Conhecemos sua história em Janeiro, quando preparávamos uma matéria especial para Goiaba e Angel, os dois velhinhos jogados de uma caminhonete importada. Por coincidência, Angel era uma Cocker, também cega. Naquela ocasião, Francisca estava na enfermaria, tomando soro em razão de uma desidratação, provocada por uma profunda depressão e tristeza.

Ainda assim, nos atrevemos a fazer algumas fotos dela, na esperança de que pudessem ajudar a escrever um final feliz pra ela. Chegamos a divulgar as fotos na campanha “Pela inclusão social”, mas sem muita ênfase, já que ela ainda teria um longo tratamento pela frente.

http://oloboalfa.com.br/goiaba-e-angel-juntos-pela-inclusao-social/

Retornamos à Cão Viver algumas outras vezes e, em cada uma delas, estava a Francisca em tratamento, lutando pela vida. Chegamos mesmo a desistir de fazer novas fotos, acreditando que fossem inúteis.

Mas, cinco meses de cuidados da Cão Viver foram suficientes pra mudar esta história. No final de Maio de 2012, em mais uma visita para fotos de rotina, encontramos a Francisca em um cercado, em companhia da Yasmim, também cega. Ela estava bem. Fizemos a primeira foto ainda de fora do canil. Ela usava um vestido rosa e já se mostrava mais confiante. Ficava cheirando a grade, como se buscasse uma saída ou apenas quisesse saber quem estava chegando.

Não resistimos e decidimos entrar para conseguir melhores imagens e dar a ela uma chance de verdade. Precisávamos preparar uma matéria que fosse só dela, com força de alcance, capaz de chegar a alguém quase tão especial quanto ela.

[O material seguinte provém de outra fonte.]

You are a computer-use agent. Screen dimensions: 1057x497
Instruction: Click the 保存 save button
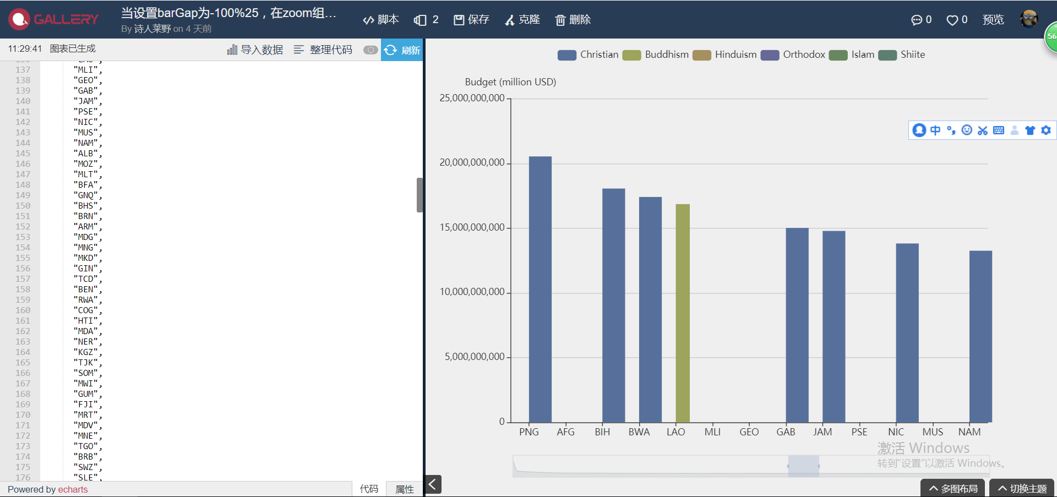click(x=471, y=19)
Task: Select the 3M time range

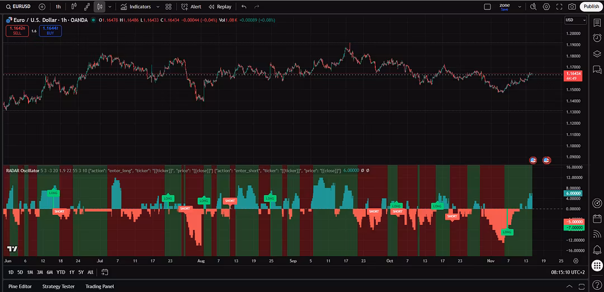Action: pos(40,272)
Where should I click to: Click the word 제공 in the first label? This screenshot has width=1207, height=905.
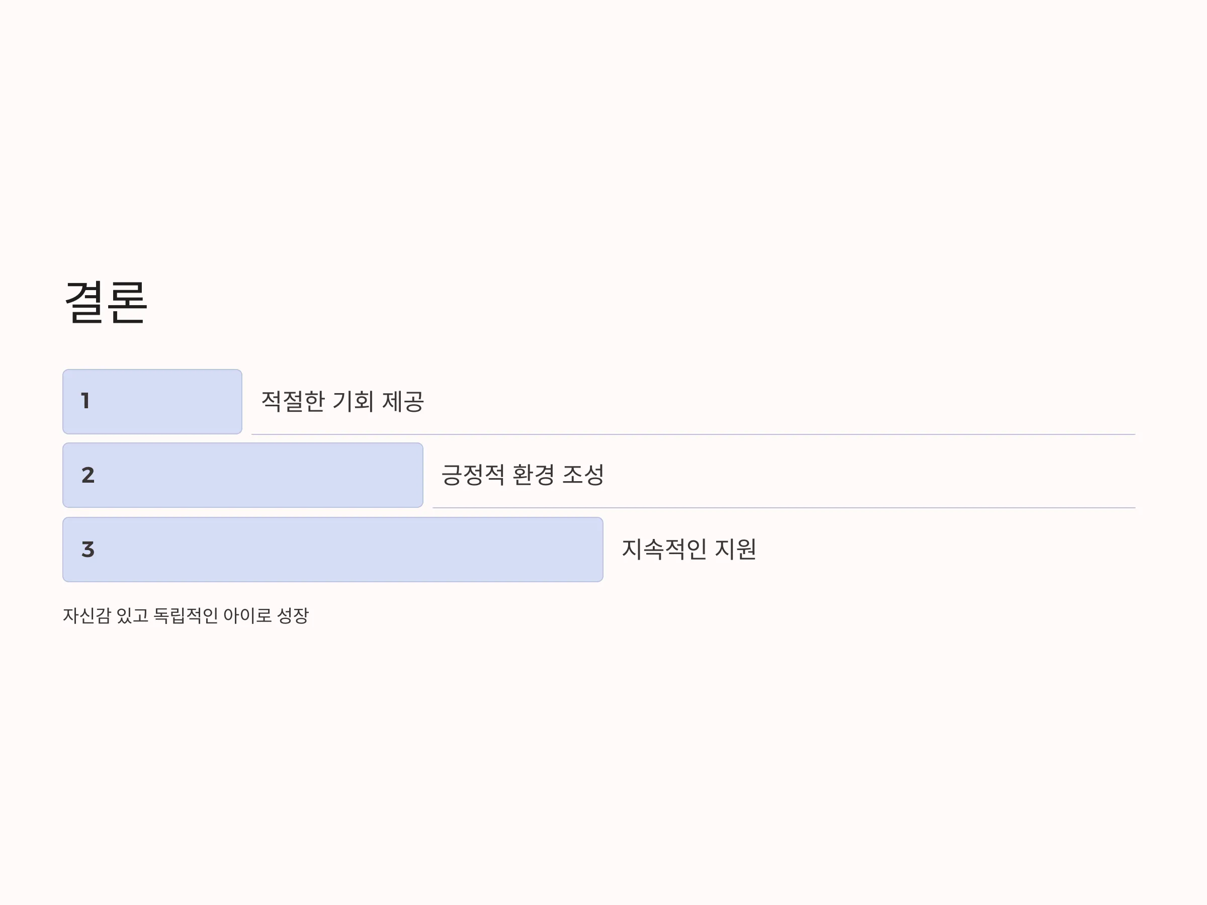coord(403,401)
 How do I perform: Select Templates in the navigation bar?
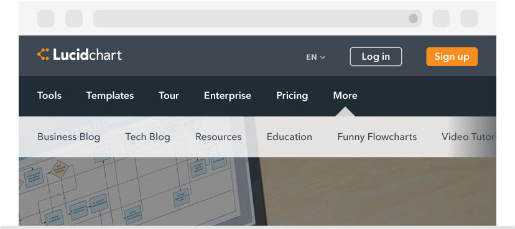tap(110, 96)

Esperávamos ser recepcionados com festa. Mas ela não tem mais idade pra isso. Se aproximou, apenas pra saber quem estava entrando, voltando a seguir para seu posto, como se vigiasse o portão na esperança de poder sair.

Francisca 4

Assim que percebeu que o portão não se abriria, decidiu vir nos cumprimentar. Ela gosta de carinho e de companhia mas, na ordem de prioridades, a liberdade vem primeiro. Claro que não falamos de vida livre, mas da liberdade de um território, de uma casa, de poder se movimentar um pouco mais que naqueles apertados 2 metros quadrados.

Às vezes, levantava a cabeça e fitava um ponto qualquer no alto, como se visse amigos imaginários. Talvez eles estivessem mesmo lá, tentando conduzi-la para poses melhores.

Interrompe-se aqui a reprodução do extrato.